A senior environmental official has called on the legislature to
amend its 17-year-old environmental law in order to make government
officials accountable for pollution.
"The government's refusal or failure to fulfil its environmental
responsibilities has seriously set back China's environmental
protection efforts," said Pan Yue, deputy director of the State
Environmental Protection Administration (SEPA).
Local government officials often avoid punishment for actions
that result in serious pollution because the existing law on
environmental protection primarily targets the behaviour of private
citizens and organizations.

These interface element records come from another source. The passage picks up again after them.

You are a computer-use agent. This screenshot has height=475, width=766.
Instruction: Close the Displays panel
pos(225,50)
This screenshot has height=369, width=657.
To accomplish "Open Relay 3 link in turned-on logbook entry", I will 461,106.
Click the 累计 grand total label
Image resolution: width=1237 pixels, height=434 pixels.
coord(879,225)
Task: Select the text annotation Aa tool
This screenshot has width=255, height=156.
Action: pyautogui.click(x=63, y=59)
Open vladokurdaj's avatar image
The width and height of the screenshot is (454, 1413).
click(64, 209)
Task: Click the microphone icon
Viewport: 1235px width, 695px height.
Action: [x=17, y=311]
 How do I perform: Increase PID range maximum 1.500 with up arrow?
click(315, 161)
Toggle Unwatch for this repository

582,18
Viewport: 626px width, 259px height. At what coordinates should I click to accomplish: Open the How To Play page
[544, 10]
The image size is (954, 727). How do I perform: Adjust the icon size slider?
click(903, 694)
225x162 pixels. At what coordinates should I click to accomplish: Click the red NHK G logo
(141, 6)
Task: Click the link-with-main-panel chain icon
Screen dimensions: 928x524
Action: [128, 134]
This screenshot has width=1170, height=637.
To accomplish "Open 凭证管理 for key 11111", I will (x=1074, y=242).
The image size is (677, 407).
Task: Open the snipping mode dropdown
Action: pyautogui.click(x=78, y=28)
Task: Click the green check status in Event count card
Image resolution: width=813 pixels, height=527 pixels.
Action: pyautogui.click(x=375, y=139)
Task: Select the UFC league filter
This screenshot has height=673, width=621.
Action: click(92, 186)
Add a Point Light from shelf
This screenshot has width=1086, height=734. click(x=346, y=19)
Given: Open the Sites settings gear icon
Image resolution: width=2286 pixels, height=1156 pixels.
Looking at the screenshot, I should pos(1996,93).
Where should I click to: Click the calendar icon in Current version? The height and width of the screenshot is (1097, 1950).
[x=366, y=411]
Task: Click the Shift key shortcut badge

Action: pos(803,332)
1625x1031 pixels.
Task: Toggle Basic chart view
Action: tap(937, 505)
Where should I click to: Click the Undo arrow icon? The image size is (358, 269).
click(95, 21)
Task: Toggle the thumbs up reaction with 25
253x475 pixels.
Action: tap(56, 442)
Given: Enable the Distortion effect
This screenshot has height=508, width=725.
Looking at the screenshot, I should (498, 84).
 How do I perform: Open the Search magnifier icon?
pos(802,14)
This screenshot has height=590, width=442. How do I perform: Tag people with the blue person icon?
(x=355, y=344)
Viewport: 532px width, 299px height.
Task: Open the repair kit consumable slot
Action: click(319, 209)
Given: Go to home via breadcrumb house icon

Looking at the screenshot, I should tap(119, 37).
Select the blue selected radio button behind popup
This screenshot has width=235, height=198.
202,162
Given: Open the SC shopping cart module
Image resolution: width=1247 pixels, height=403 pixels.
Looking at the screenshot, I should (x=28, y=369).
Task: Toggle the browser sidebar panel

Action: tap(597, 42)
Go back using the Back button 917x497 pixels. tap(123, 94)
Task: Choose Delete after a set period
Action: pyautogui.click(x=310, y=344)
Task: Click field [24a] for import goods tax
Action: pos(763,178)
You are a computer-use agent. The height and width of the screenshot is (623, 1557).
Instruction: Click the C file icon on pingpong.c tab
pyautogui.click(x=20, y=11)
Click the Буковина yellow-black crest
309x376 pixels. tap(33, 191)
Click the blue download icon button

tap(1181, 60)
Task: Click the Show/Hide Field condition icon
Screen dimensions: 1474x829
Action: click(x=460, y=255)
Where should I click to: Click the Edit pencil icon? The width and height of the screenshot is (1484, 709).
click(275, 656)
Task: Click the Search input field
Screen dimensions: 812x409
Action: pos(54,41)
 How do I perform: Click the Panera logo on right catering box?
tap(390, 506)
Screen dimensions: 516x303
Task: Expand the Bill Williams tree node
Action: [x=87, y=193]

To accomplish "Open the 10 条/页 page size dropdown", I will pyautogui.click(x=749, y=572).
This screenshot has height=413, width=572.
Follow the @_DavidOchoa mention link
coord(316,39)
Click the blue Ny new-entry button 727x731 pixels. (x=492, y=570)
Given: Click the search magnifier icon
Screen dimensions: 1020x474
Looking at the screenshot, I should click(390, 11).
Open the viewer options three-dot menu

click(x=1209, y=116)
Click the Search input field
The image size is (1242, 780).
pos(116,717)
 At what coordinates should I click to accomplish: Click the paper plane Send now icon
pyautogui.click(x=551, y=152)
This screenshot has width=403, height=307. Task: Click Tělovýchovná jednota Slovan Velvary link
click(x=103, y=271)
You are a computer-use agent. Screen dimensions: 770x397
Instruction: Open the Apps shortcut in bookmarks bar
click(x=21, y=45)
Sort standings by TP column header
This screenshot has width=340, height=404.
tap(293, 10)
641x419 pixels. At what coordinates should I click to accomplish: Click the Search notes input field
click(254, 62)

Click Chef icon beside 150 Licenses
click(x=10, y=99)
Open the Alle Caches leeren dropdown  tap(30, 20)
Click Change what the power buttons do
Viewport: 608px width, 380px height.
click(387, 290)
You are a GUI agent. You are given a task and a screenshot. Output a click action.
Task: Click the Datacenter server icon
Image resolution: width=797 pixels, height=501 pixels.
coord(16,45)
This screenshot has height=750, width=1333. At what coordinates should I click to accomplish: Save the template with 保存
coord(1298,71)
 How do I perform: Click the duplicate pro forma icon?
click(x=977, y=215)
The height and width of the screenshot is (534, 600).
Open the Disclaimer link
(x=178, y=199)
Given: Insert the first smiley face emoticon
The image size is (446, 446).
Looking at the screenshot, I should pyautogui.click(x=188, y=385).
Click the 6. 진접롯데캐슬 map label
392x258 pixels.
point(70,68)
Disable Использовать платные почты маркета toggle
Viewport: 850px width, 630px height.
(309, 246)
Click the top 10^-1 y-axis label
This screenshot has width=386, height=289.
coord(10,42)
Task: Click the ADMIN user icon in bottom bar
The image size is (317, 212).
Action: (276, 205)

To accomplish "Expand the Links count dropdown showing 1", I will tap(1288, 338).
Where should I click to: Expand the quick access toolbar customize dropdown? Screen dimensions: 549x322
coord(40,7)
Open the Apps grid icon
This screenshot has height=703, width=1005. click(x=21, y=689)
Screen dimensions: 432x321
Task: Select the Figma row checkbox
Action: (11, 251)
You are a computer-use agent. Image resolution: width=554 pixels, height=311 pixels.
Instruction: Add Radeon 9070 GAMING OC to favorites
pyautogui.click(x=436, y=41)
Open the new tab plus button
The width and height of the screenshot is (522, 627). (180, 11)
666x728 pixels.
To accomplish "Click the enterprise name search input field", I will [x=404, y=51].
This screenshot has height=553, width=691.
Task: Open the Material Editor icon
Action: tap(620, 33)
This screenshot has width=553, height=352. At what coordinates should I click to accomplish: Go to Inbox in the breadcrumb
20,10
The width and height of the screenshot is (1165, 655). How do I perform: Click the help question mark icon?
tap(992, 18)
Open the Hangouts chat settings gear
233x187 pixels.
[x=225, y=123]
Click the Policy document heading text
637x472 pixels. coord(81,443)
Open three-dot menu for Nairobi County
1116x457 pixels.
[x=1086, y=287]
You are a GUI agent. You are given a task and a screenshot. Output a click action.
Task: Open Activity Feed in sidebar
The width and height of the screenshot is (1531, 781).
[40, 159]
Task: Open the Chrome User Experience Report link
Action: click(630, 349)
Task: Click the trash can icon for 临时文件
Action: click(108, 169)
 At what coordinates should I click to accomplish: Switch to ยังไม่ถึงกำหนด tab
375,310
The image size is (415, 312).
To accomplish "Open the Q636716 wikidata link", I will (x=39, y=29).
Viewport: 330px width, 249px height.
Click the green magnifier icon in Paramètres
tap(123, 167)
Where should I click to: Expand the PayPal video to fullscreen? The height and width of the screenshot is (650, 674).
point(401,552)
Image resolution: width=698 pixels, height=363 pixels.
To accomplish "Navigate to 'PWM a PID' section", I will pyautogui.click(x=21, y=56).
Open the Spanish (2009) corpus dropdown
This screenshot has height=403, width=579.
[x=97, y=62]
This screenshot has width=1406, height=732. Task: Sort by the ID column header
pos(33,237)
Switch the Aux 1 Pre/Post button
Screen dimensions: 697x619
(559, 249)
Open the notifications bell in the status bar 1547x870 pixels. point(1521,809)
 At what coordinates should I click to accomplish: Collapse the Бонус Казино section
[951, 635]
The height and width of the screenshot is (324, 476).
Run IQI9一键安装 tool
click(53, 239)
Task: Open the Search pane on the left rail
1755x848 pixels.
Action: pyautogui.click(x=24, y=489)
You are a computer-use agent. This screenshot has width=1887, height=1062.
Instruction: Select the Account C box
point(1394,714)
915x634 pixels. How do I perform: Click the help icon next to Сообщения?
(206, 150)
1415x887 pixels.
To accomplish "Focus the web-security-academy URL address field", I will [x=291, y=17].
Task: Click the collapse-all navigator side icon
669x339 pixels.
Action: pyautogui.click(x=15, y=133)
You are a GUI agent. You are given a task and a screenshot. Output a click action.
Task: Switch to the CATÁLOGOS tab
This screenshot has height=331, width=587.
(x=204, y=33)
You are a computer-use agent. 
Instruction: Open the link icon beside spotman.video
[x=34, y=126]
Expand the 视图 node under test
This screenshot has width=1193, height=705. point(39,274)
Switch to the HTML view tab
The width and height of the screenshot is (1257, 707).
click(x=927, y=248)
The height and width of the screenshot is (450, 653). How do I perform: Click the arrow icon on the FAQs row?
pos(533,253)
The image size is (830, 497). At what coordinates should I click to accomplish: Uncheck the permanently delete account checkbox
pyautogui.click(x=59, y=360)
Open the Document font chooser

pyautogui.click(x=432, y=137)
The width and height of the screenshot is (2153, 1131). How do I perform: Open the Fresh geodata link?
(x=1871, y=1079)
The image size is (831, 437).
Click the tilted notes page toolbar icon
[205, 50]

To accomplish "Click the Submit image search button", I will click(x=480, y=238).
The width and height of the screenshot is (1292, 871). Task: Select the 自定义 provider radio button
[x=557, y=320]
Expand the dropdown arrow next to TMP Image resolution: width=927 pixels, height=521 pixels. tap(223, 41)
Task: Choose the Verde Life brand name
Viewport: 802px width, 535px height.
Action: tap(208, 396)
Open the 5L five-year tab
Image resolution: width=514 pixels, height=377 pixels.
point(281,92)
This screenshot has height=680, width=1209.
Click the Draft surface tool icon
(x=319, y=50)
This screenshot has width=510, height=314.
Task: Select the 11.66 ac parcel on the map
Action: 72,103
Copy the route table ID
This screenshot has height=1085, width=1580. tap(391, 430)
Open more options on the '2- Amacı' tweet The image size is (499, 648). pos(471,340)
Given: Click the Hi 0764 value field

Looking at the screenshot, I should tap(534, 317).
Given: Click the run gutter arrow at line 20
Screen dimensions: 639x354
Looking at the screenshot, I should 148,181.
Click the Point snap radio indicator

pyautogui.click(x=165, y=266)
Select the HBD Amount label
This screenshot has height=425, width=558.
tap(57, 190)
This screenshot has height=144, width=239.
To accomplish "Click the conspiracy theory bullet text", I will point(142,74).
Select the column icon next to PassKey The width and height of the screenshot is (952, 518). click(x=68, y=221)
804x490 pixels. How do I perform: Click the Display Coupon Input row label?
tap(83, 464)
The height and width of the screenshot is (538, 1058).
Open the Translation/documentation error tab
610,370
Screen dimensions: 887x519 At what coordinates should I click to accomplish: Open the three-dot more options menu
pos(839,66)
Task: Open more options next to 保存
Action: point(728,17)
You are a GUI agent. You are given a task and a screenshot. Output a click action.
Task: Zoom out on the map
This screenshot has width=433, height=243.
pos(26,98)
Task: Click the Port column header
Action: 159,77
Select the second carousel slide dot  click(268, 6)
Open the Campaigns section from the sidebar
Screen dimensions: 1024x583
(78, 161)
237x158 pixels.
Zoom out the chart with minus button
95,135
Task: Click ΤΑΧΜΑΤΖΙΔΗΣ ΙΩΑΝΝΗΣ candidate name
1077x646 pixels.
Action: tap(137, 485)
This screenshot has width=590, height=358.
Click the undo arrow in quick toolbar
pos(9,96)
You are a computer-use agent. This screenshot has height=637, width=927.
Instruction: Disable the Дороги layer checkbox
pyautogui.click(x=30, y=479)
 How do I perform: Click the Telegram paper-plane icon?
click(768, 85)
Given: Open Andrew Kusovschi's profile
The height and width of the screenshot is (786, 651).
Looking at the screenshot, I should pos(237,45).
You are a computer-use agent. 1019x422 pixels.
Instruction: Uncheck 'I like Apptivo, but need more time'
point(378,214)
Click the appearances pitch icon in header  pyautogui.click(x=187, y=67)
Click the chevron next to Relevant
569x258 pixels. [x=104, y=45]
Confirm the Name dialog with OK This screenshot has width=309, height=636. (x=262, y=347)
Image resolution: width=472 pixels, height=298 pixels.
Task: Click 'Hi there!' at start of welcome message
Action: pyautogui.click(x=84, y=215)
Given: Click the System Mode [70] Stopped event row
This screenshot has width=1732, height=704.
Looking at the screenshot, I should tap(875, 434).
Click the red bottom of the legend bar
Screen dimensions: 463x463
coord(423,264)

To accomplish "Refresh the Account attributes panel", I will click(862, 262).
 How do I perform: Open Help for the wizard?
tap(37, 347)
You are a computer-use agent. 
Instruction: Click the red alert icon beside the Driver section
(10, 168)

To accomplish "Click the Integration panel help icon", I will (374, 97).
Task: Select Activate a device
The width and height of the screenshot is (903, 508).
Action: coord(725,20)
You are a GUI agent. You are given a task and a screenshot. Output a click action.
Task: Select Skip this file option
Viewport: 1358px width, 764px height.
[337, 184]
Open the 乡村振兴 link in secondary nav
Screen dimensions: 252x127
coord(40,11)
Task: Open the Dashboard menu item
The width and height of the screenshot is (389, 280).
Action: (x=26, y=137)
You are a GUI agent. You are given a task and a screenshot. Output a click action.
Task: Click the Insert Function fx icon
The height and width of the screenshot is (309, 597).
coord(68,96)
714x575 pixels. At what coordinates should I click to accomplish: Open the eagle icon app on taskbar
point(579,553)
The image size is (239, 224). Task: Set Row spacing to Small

The law's ability to restrict
government behavior is limited.
"With insufficient laws, the government's responsibility for
environmental protection has become a mere scrap of paper," Pan
said ahead of the "two sessions", the annual meetings of China's
top legislature and top political advisory body.
Environmental officials and the media regularly lambaste local
authorities for environmental violations and have called for
serious punishments for negligent officials.
To counter local protectionism, the Organization Department of
the Communist Party of China Central Committee has announced that
environmental protection will be an important measure for assessing
local officials' performance starting this year.
Pan said the environmental protection law should specify and
emphasize the government's responsibility in environmental
protection and impose harsher punishments.
He cited the case of lead poisoning in Gansu Province and
arsenide pollution in Hunan Province last year, saying those
accidents showed that "most of the environmental violations
involved government bodies".
The lead poisoning case, which was discovered last April in
Huixian County and was caused by a local factory, resulted in
around 250 children under the age of 14 being hospitalized.
Hundreds more were found to have an excessive amount of lead in
their blood.
The other scare was caused by two factories in Yueyang in Hunan
Province. The factories were releasing waste water with a high
concentration of arsenide into the Xinqiang River, affecting the
water supply of 80,000 residents in the lower reaches.